“Parenting is a balance of taking charge and being kind.”
This gem comes from the Circle of Security parenting group. It reminds us that we don’t need to be mean to parent effectively but there are times when we do need to take charge, and the rest of the time we can be kind. Sometimes we have to set boundaries and limits for our children to keep them safe and well. It’s an important part of parenting, and an important part of a child’s development. Children feel safer when we put reasonable limits on them, and they expect it of us.
Some of the angriest children I have worked with are those whose behaviour is an attempt to get Mum or Dad involved in managing their behaviour. His “out-of-control” behaviour is his way of trying to get Mum or Dad to take more control. And what does “out-of-control” look like? A child hitting you, being angry with you, screaming at you, telling you that she hates you, running away from you. Anger is fear expressed in a loud manner.
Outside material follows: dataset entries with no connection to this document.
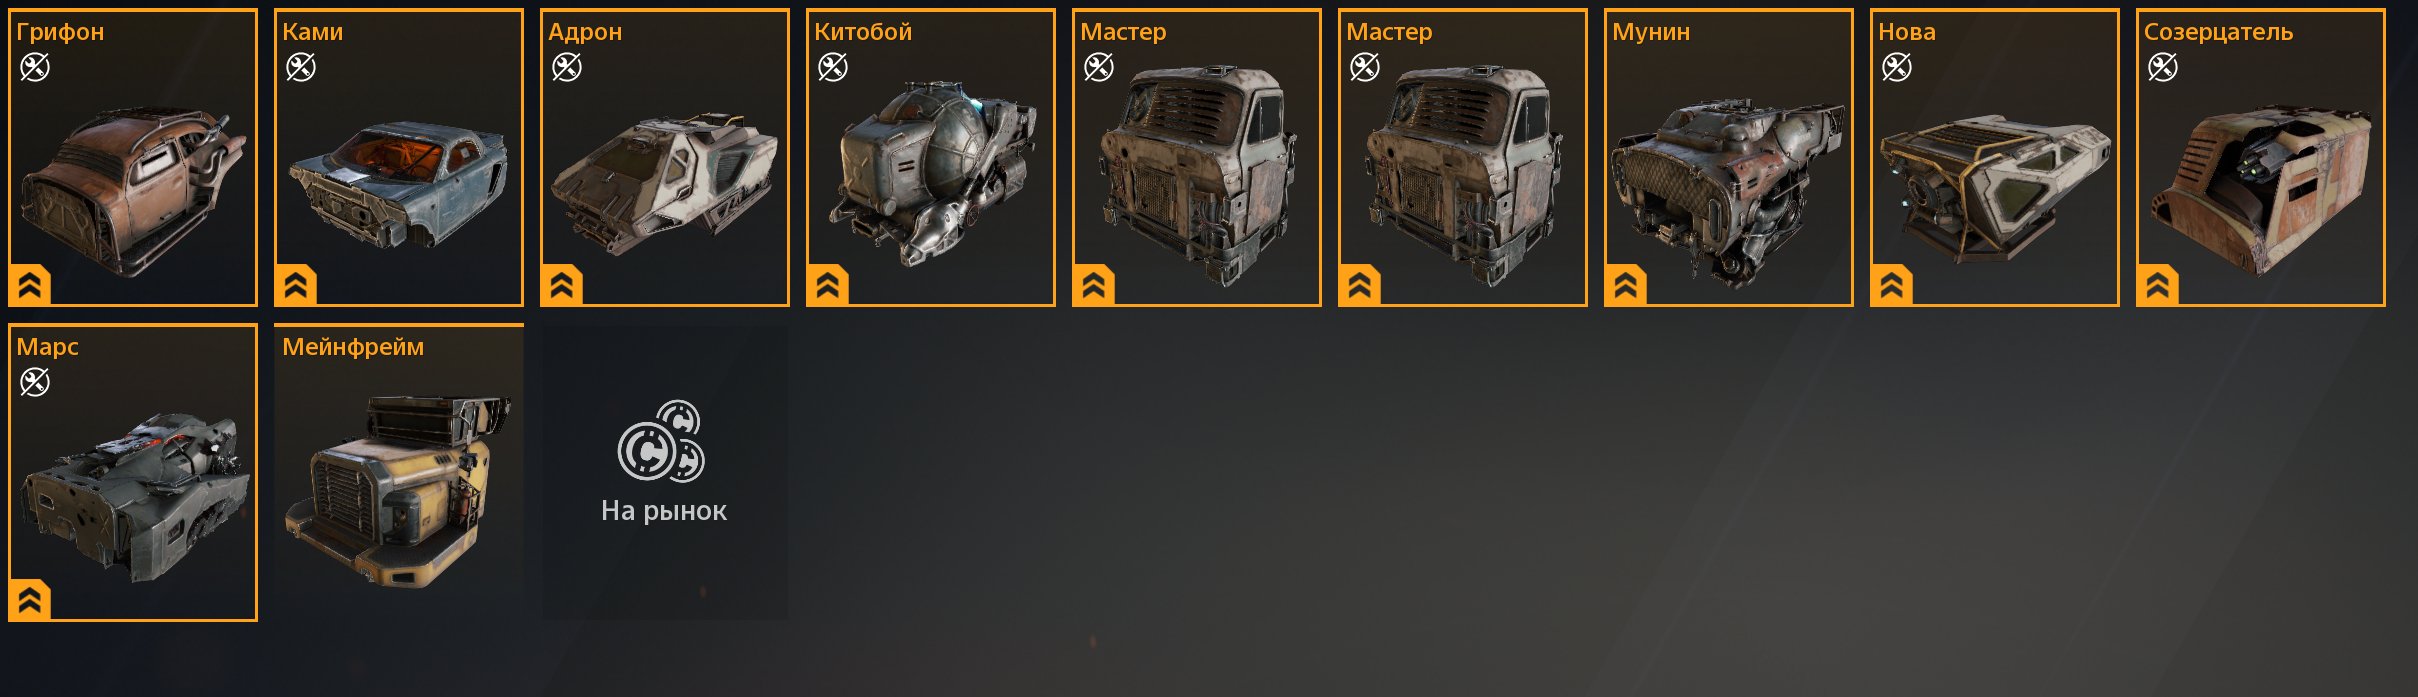Image resolution: width=2418 pixels, height=697 pixels.
Task: Click upgrade chevrons badge on Созерцатель card
Action: (2158, 286)
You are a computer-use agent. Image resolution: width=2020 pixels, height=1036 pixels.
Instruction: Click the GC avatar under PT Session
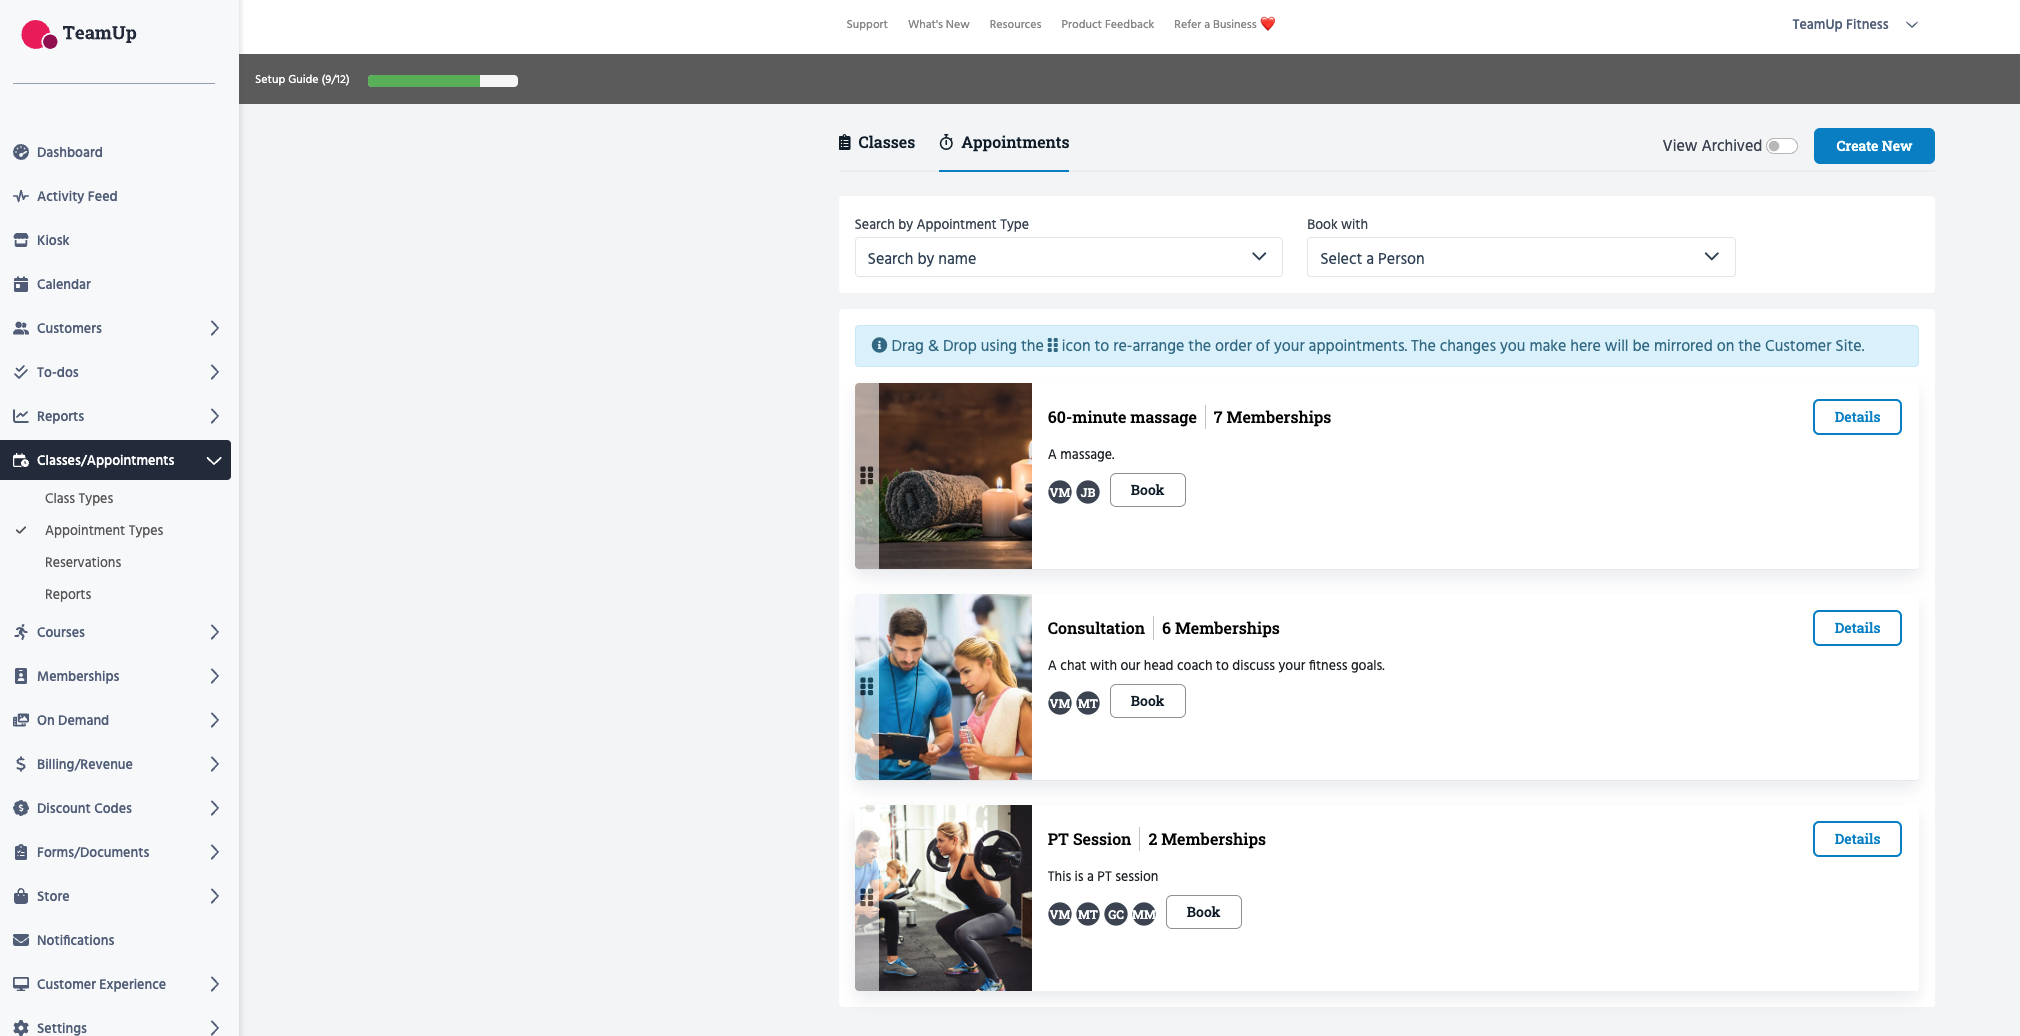[x=1116, y=914]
When a child perceives a parent as ‘weak’, unable to take charge, the child feels unsafe, so she ramps up her behaviour to try to force the parent to take responsibility for setting the limits. However some parents have a really difficult time doing this. The parent may have grown up with a parent who was harsh, punitive, and mean, and does not want to be like that person, so she flounders when it comes to setting boundaries and limits and guiding and educating her child. When the parent flounders, the child flounders.
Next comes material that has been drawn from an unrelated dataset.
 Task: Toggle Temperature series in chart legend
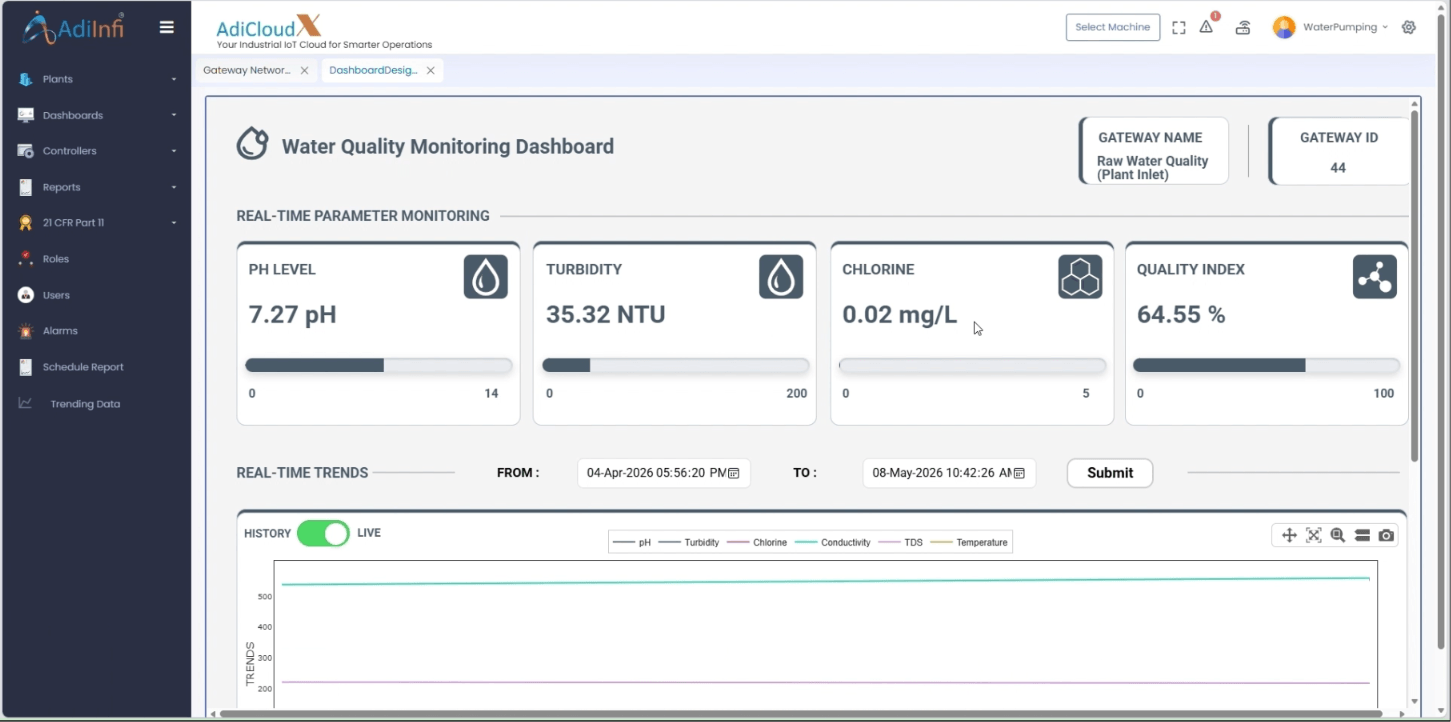(969, 542)
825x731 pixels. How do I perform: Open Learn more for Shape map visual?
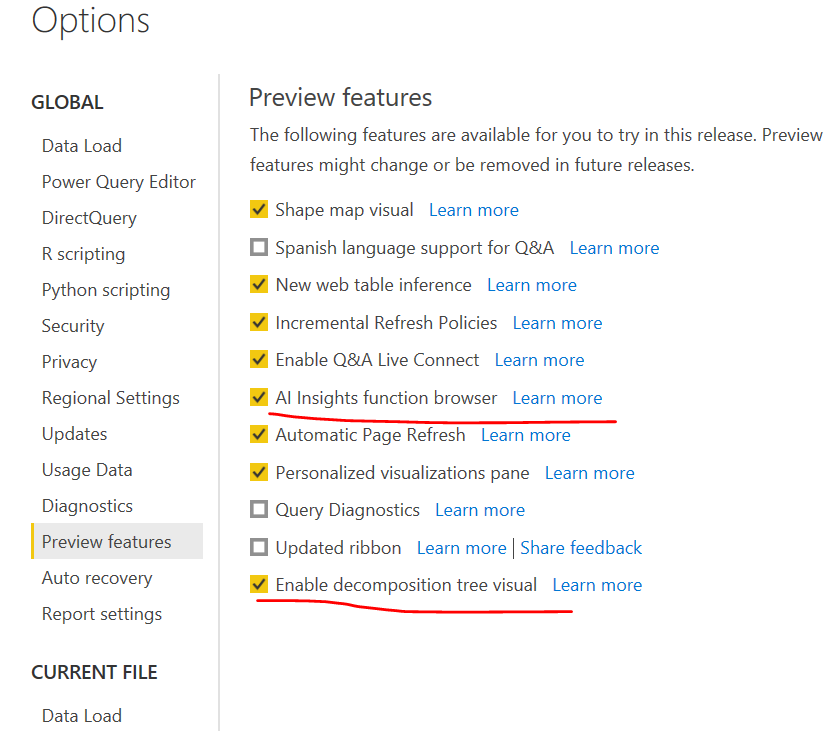click(x=473, y=210)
The child has a limited experience of life, so out of frustration and anger he resorts to yelling and hitting you to get you to take notice. Children do this because they love their parent more than anything else, the relationship is more important than life itself, but they are not getting what they need from their parent. When a child says “I hate you” he is really saying “love me”. If negative attention is all the child gets, then she will seek more of it through her behaviour.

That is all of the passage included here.